The microcontroller 72 is wired to receive input signals from a variety of sensing devices, which shall be described in greater detail below. The microcontroller 72 is also wired (via an opto-isolator) to the gate terminal of the triac 54 and can thus control the flow of electrical current from the mains phase terminal 56 to the load live terminal 58 of the terminal block 52.
The microcontroller 72 is wired to receive input signals from an infrared sensor (not shown) that can be wired 75 to a separate terminal block 76. The infrared sensor is an off-the-shelf PIR sensor, and provides a small DC voltage to PIR terminal block 76 upon detection of the motion of a "hot body" within a predetermined zone. The provision of a PIR terminal 76 solves two problems, namely it allows segregation of mains (LNV) and low voltage (SELV) circuits, and it allows the wire to the PIR to optionally run up a wall on the surface. This is particularly advantageous as it enables the PIR to be optimally sited for the best "view" of the room, which is rarely where the switch will be.
The PIR sensor signal voltage is stepped-down by applying it to the gate terminal of a FET transistor 78, which stepped-down voltage is detected by the microcontroller as a "first event". Upon detection of a first event, i.e. movement, an internal clock within the microcontroller begins a pre-specified countdown. If no further "motion events" are detected within that period, then the microcontroller 72 removes the voltage from the gate of the triac 54 to isolate phase terminal 58 from the live load terminal 58, thereby shutting off the load. This functionality is particularly useful because if a room is left unoccupied, say for half an hour or more, then electrical appliances within that room can be automatically switched off to conserve electricity. When a user re-enters the room, they will be detected by the PIR sensor, but the power will not be restored until a reset event occurs. The user knows that the automatic switching apparatus 10 has isolated the power, rather than there being a general eiectrical fault, or a power outage, because the automatic switching apparatus 10 is programmed to indicate its status audibly, by way of a buzzer 80 and by way of a flashing LED 82.

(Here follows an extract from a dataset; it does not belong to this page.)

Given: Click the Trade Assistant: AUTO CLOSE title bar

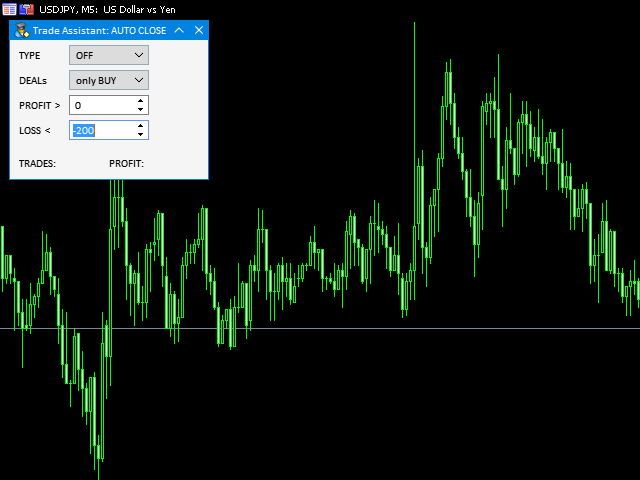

Additionally or alternatively, the microcontroller can have an automatic time-delay reset feature, which automatically resets the switch after a predetermined period. Optionally, an automatic reset is indicated by the LED 82 flashing rapidly.

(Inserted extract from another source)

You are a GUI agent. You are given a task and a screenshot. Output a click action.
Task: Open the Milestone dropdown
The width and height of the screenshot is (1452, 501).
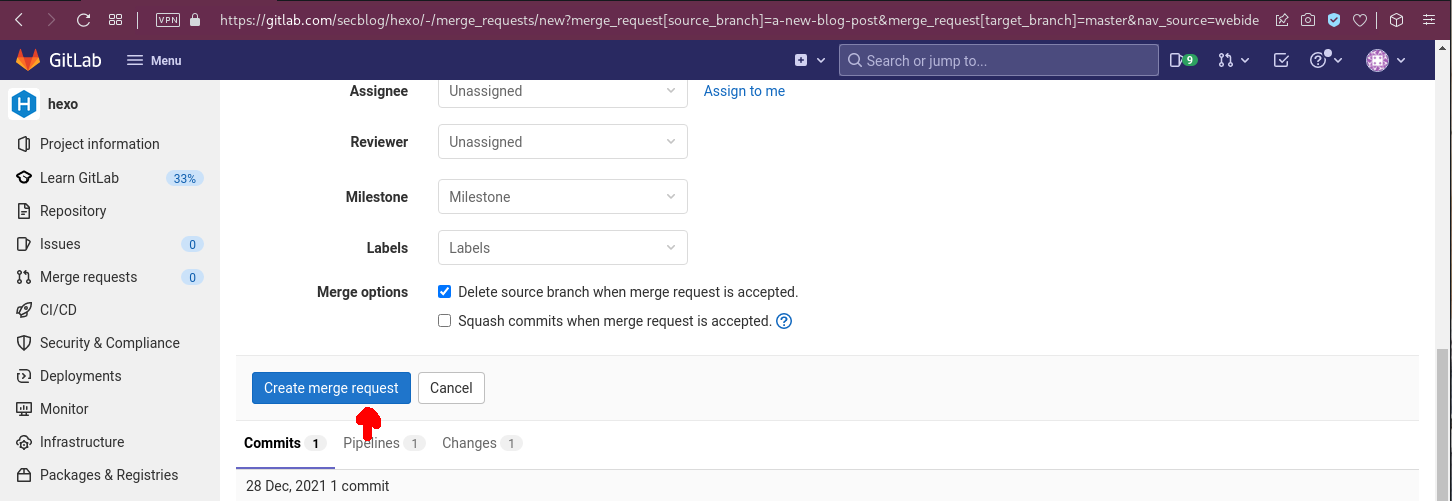562,197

The automatic switching apparatus 10 can be reset by the user touching a touchpad 84 wired to an input of the microcontroller 72, or by a soft reset using a computer 42 connected to the communications port 36. The touchpad can be programmable to operate in one of three programmable modes:
(i) Non-retriggerable - the touchpad can only switch the load on and subsequent touches do not reset the associated timer,
(ii) Retriggerable - the touchpad can only switch the toad on but subsequent touches reset the associated timer and thereby extend the on time,
(iii) Toggle - the touchpad will toggle the load from on to off. When switching on the associated timer is started and will switch the load off when it expires if no other event has occurred within that period,
A remote touchpad, where provided, assumes the same function as the main touchpad.
A variant of the above automatic switching apparatus utilises an infrared detector for detecting infrared emissions from devices, e.g. television remote controls etc. within the predetermined zone. Thus, if a user remains still for long periods of time, but remains present in the room, for example when watching television, then every time he/she operates the TV's remote control, scattered infrared light from the remote control will be detected, thereby re-starting the countdown. This arrangement reduces the likelihood of the inconvenience of electrical appliances being switched off whilst the room is still occupied by a stationary person.
The invention has a built in PIR motion sensor and IR receiver. The invention can be designed to switch plugged in loads off when the room in which it is sited is not being used (inactivity being detected by the PIR) and on when any remote control is used within sight of the built in IR receiver. The device will learn' existing remote control signatures. If fitted with a wireless receiver can also optionally 'learn' wireless PIR signatures so that it can use existing installed wireless burglar alarm PIRs to determine inactivity.
The microcontroller 72 is also wired to receive signals from a temperature sensor 86 and can thus be used to control the operation of heating or cooling appliances. The automatic control apparatus 10 can be programmed to prevent a room from being overheated, for example by isolating the heating devices from the mains power supply 20 when a predetermined temperature has been reached, or to act as a frost guard, for example by turning on electrical heaters when the detected room temperature falls below a predetermined temperature, e.g. a temperature between O0C to 2O0C. A default minimum temperature may be 40C.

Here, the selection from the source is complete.